Dr. Jolan Hsieh / Bavaragh Dagalomai (College of Indigenous Studies, National Dong Hwa University, Taiwan)

Monday September 9th
At 14:15-15:15
Metsätalo (Unioninkatu 40), Room C606

Identity politics, for individuals or in a collective sense, is an important part of any society that pursues and respects multiculturalism. The identity issue of the plains indigenous peoples (or PingPu Indigenous Populations) is closely connected to their political rights. Therefore, they cannot resort to the “self identification” model proposed by the UN standard to retrieve their rights. In Taiwan, Siraya Peoples, one of the PingPu or Plains indigenous peoples not officially recognized as indigenous, has been advocating for self-identification and the restoration of identity vigorously and popularly with the restoration movements of the plains peoples in the recent years. Especially, the language and cultural reviving attempts and the reconstruction of traditional festivals stemming from the local scenes are worth noting as they have gained the support of the local government to fight against the policies of the central government.

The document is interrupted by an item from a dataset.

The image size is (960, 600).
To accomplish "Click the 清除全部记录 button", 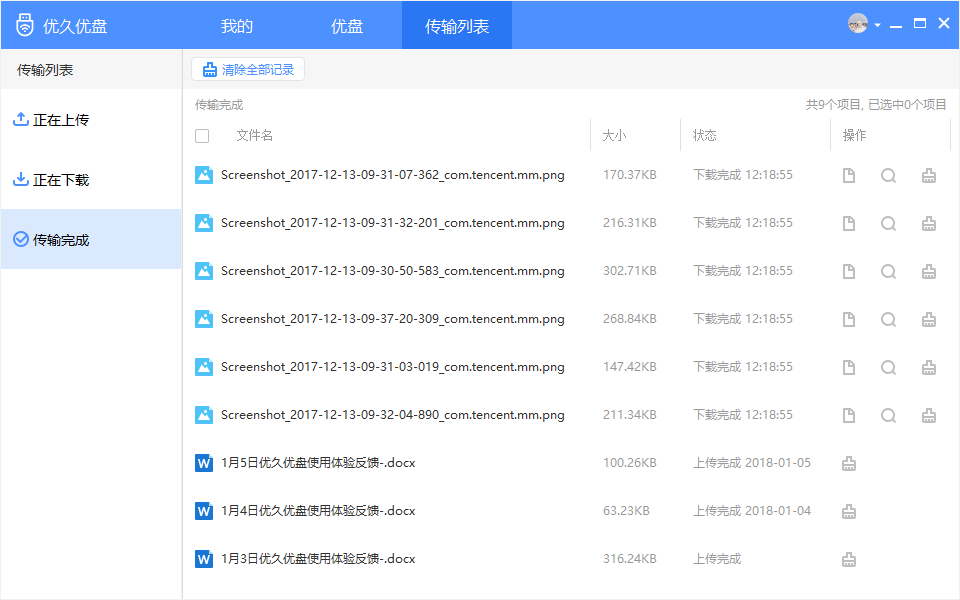I will 248,69.
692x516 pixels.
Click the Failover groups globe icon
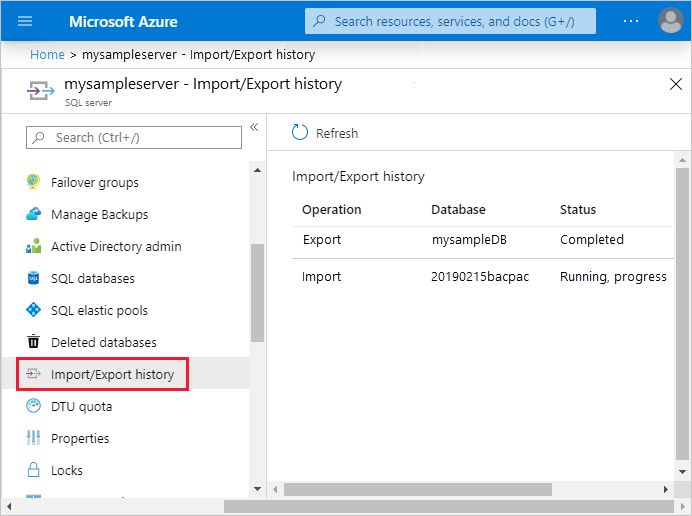click(x=33, y=182)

In August 1, 2016, the Indigenous Peoples Day in Taiwan, President Tsai Ing-Wen made an official apology to indigenous peoples on behalf of the government, bringing new hope to the restoration of identities and rights of the plains indigenous peoples. This presentation wishes to examine the definition of the identity of Taiwan indigenous peoples, taking Siraya peoples’ movements as an example, to analyze the difficulties confronting their restoration of rights and name, and to offer an understanding on the current status quo and insights into future challenges for this movement.

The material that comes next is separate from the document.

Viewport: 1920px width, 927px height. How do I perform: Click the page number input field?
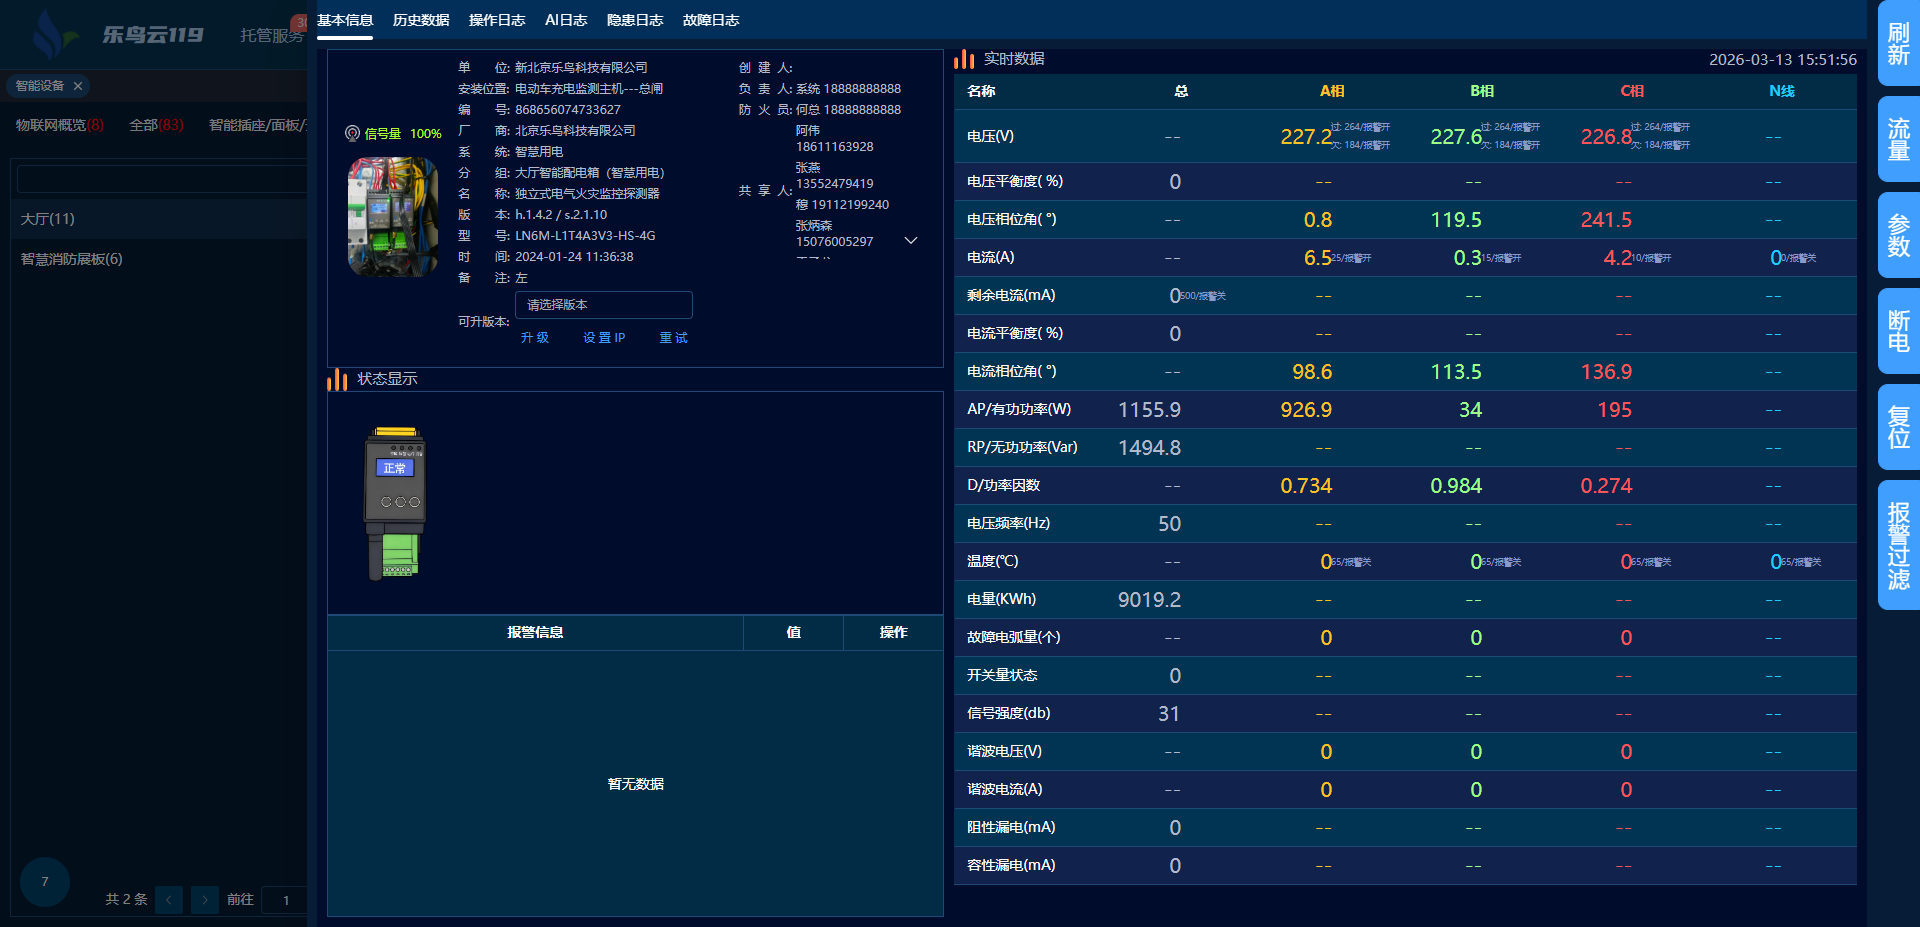[x=286, y=900]
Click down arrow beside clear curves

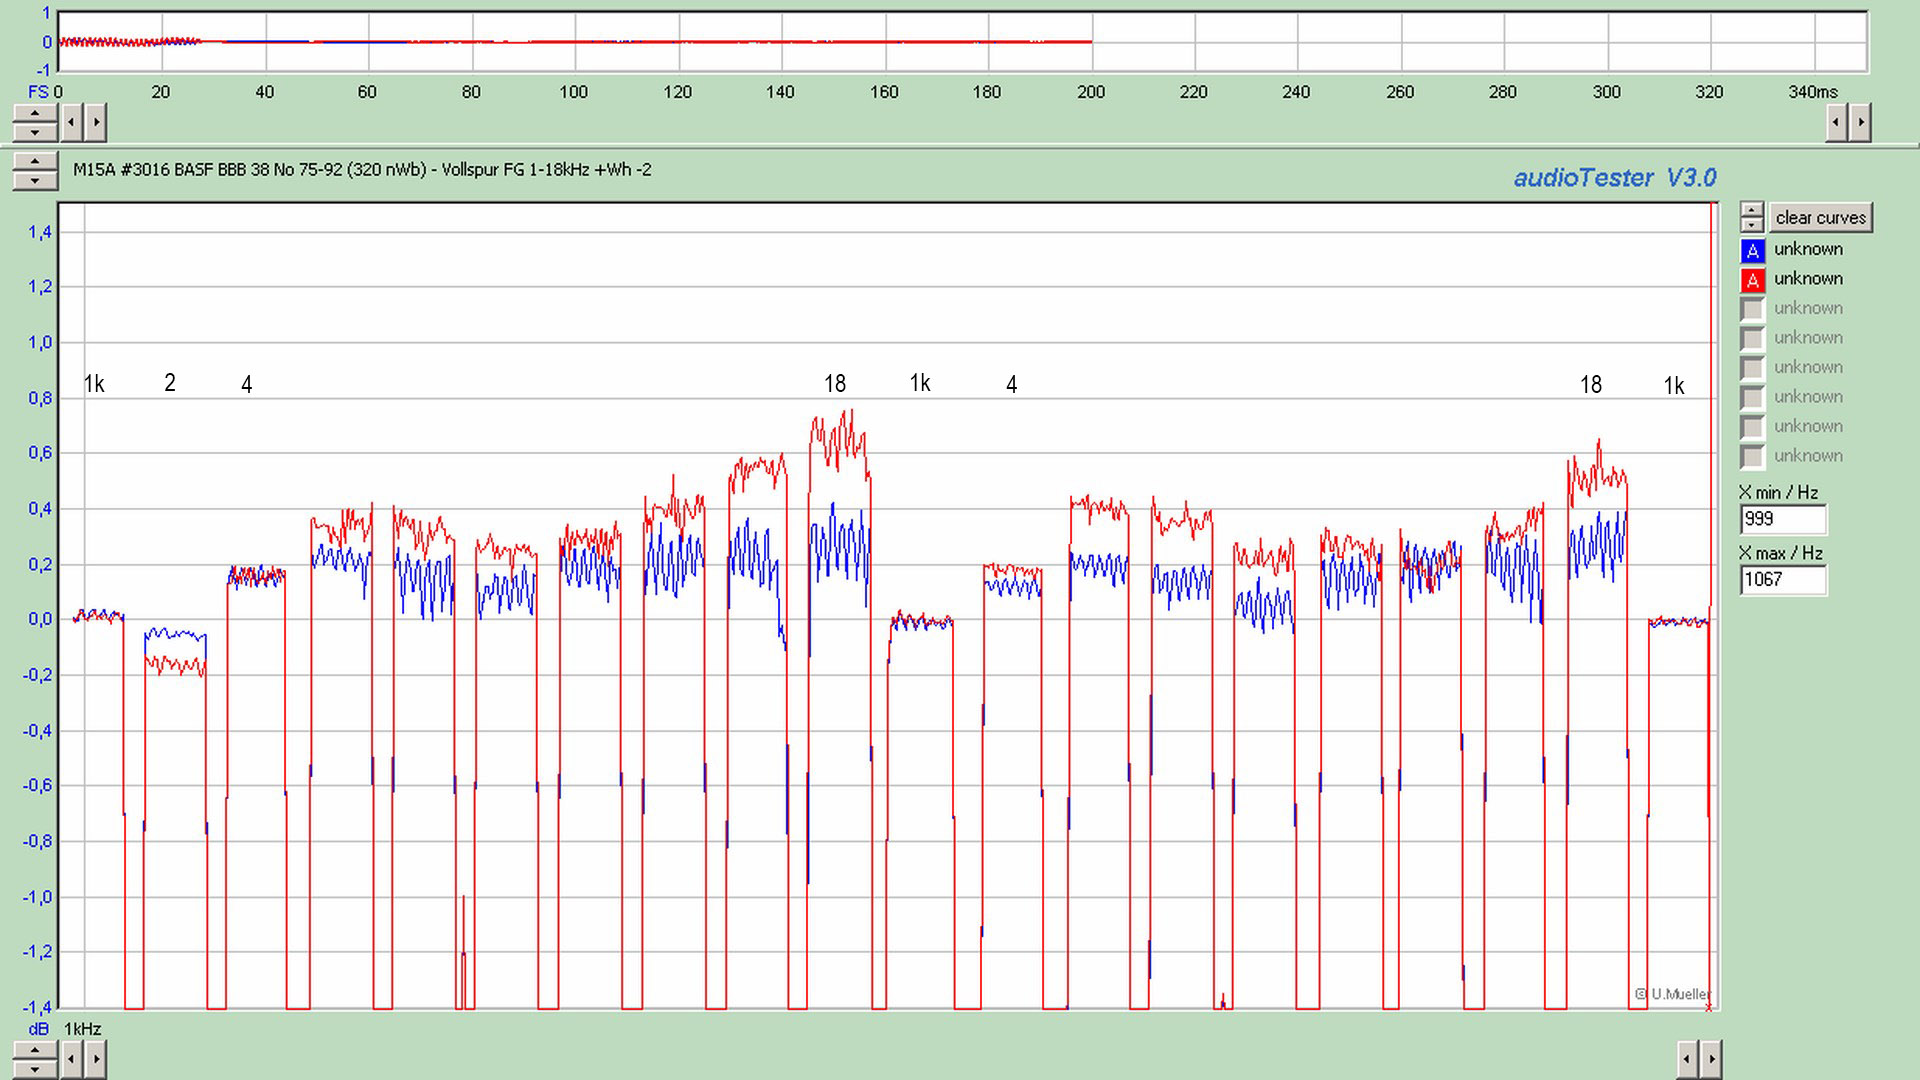click(x=1752, y=225)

Dr.  Jolan Hsieh | Bavaragh Dagalomai is Professor at Department of Ethnic Relations and Cultures and Director at Center for International Indigenous Affairs, College of Indigenous Studies, National Dong Hwa University, Taiwan. She is a Taiwanese indigenous scholar of Siraya Nation. Jolan earned her Ph.D in Justice Studies (Interdisciplinary Law and Social Science Program, 2002) from Arizona State University- Main, USA. Jolan’s research areas are Law and Society, Human Rights, Identity Politics, Global Indigenous Studies, Gender/ Ethnicity/Class, Environmental Justice, Indigenous Research and Ethics. Jolan’s book publications include Collective Rights of Indigenous Peoples:Identity-Based Movement of Plains Indigenous in Taiwan (Routledge, 2006 / 2010) and In-between: Indigenous Research and Activism as Ceremonial Journey (in Chinese, Daw-Shiang, 2017). Jolan enjoys to enhance research, education and innovation cooperation with various international educational institutions with indigenous focus, most notably recent partnership are with Aotearoa New Zealand, Australia, Canada, US, Hawaii, and Japan.Jolan leads two Ministry of Education funded projects, “Taiwan – Aotearoa New Zealand Indigenous Higher Education Connection” and “Mainstreaming Taiwan Indigenous Cultures and Languages”, and Principal Investigator for several Ministry of Science and Technology and Council for Indigenous Peoples’ research projects.